Restorative care, but at what human cost?
Vulnerable seniors are pawns in a shell game of shuffling beds
On Monday, my family was forced to choose the poison with which to kill our 88-year-old mother.
I’m referring to the untenable choice we’ve been forced to make so that Alberta Health Services and Health Minister Stephen Mandel can push forward its restorative care program.
A few weeks ago, Mandel announced the government would devote 311 beds in Edmonton and Calgary to restorative care, which is supposed to help elderly patients recover from falls and other injuries so that they can return home rather than enter long-term care.
On the surface, this may seem laudable. The program is supposed to relieve pressure on hospitals because of the number of senior patients in treatment, many waiting to be placed in long-term care facilities, or more often than not, die while waiting for that placement.
These are not 311 new beds — certainly not in the longterm care facility where our mother has been a resident for the past six years. To achieve this target, the very people who already occupy those beds are being displaced.
So if there are no new beds, where are these displaced long-term patients supposed to go?
When I received the phone call from my mom’s facility, I was immediately asked if there was another facility where we’d like her to go. Which mythical long-term care facility might that be?
Our mother does not respond well to change.
After the last room move, this delicate woman was sick for two months from the stress and ended up in hospital.
She was already in our facility of choice, so moving her elsewhere is out of the question.
In recent weeks, we’ve watched as residents in her wing have been moved — some into rooms in a different wing after other residents there have died; others upstairs into the dementia unit. So now precious beds for dementia patients are being taken away to accommodate other residents who should not even be in that unit in the first place.
The facility where our mother resides is supposed to provide 11 beds for restorative care. Administration had managed to displace enough people to offer up nine beds. By Monday, it was down to the last two, both in private rooms and difficult to place — a gentleman who has called the facility home for more than a decade after suffering from a stroke, and our mother.
At a meeting with the care manager, we were told a private room had come available, but it was not in the wing where other longterm care residents had been moved. It was in the dementia unit.
By the end of a stressful morning of discussions with the manager, among family and a consultation with our mother’s doctor, it was clear that if we didn’t take this room, then regardless of our wishes and what was in the best interest of our mother’s physical and mental health, AHS would likely transfer her elsewhere. Whatever it took, AHS would get those 11 beds, at least four of which came at the expense of dementia patients.
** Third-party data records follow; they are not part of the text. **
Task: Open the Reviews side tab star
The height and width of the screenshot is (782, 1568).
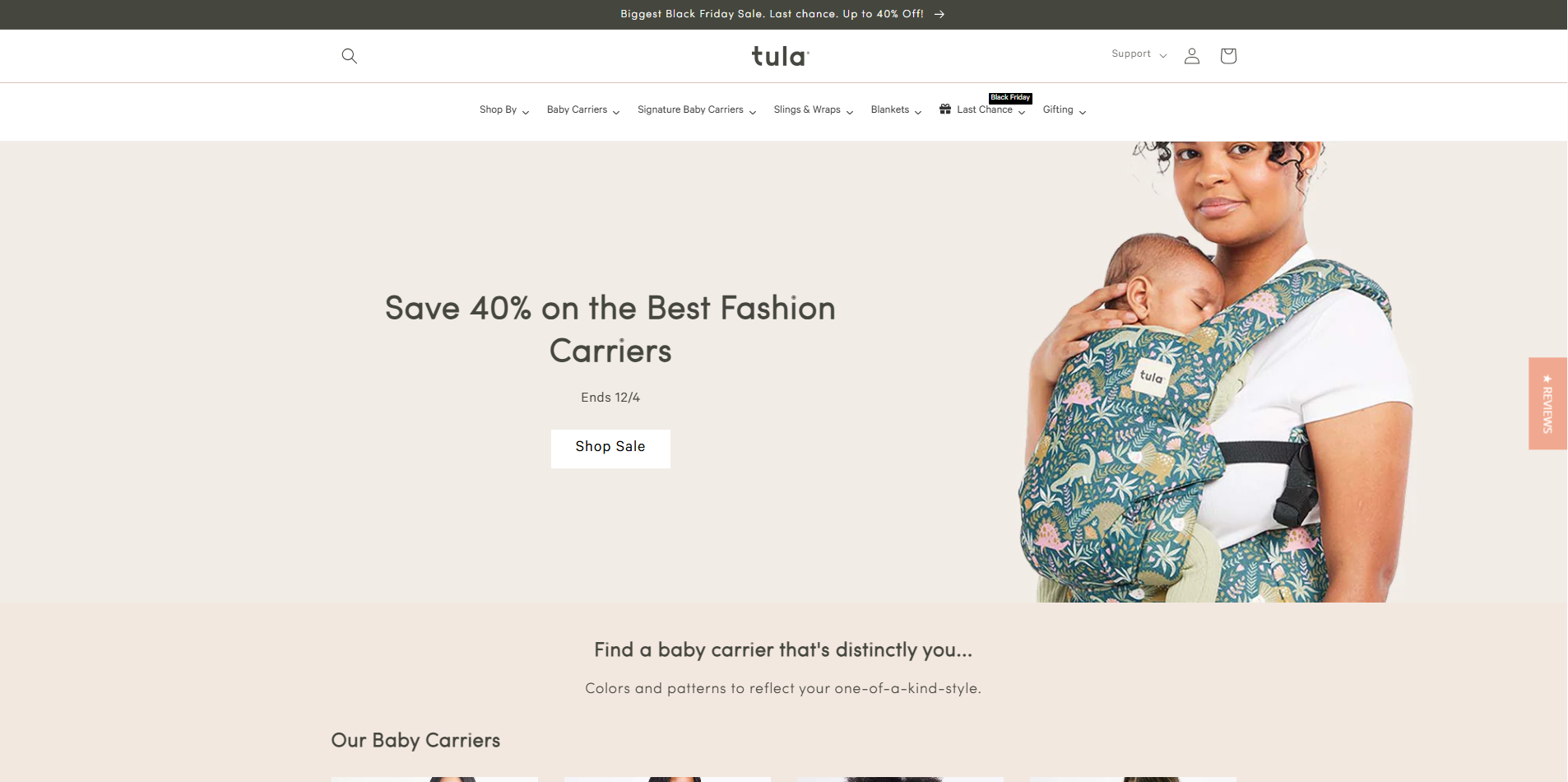Action: tap(1547, 379)

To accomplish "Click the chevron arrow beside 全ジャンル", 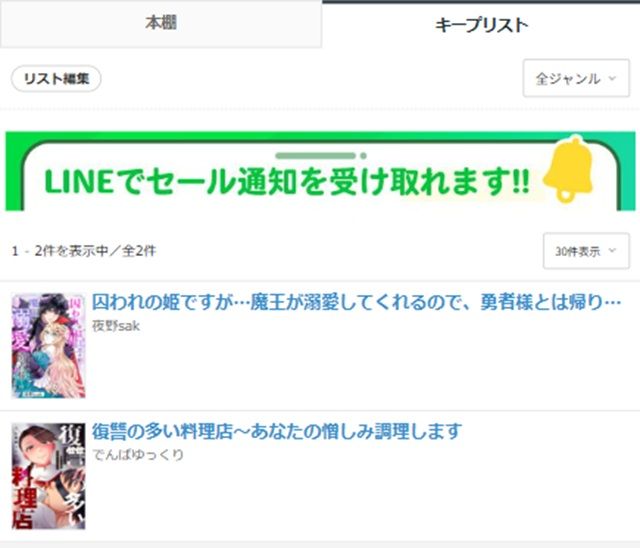I will coord(611,79).
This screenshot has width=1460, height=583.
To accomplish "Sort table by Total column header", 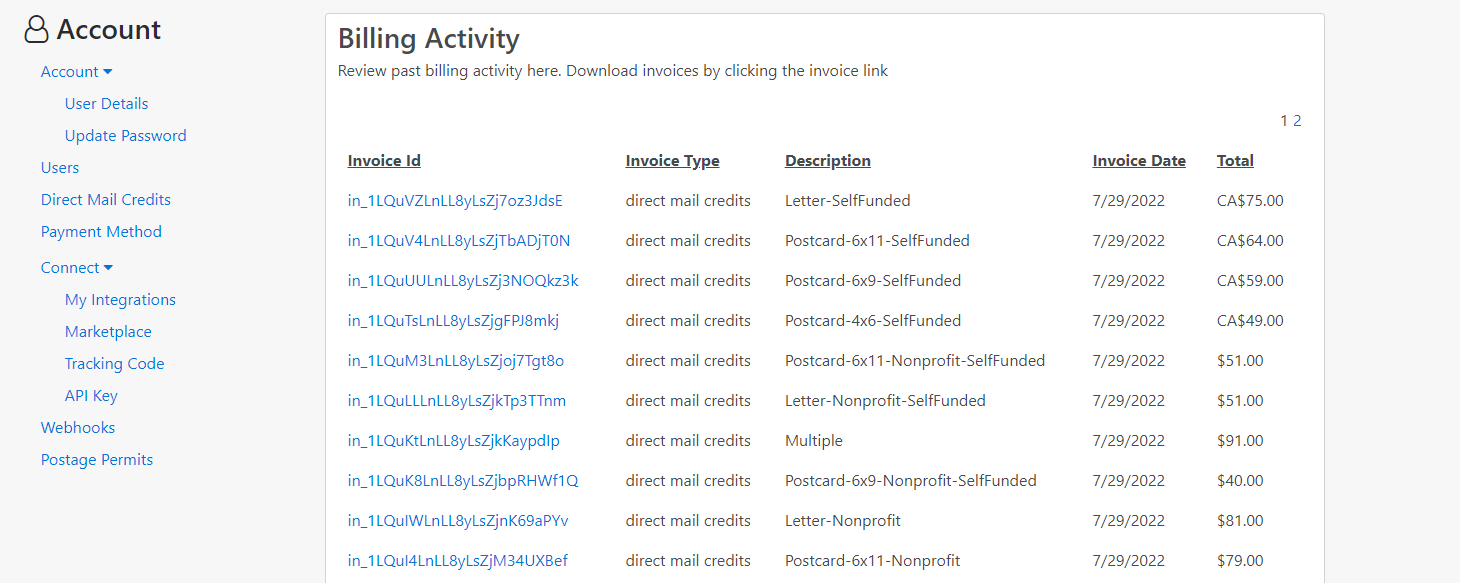I will pyautogui.click(x=1235, y=161).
Like a captive sentenced to death and offered the choice of beheading, hanging or electrocution, the outcome for my mother is still the same: She’s still going to move, and it will be devastating. We’ve been down this road all too often before.
The forced move has not been easy for the other residents either. I’m told one elderly woman keeps returning to her old room whenever she needs to use the bathroom. Disorientation is a common thread.
At my mom’s facility, the introduction of restorative care was carried out with much secrecy. It’s also been rushed, chaotic, highly disruptive to residents, their families and staff. I’ve been informed that staff found out about the addition of the restorative care program not from their administration, but through a news story.
This debacle demonstrates a profound lack of caring, compassion and common sense, as well as a total disregard for the well-being of elderly, vulnerable patients who have been displaced. To Mandel and AHS, these people are only numbers; pawns in a shell game of shuffling beds. And to what end?
Certainly this has not resulted in the creation of new beds. Rather, the result is a loss of beds and the heartless displacement of seniors in need of long-term care and dementia care. There is a human cost. Shame on you, Stephen Mandel and the Alberta government. Cheryl Croucher is an Edmonton broadcast journalist working in digital, radio and print media.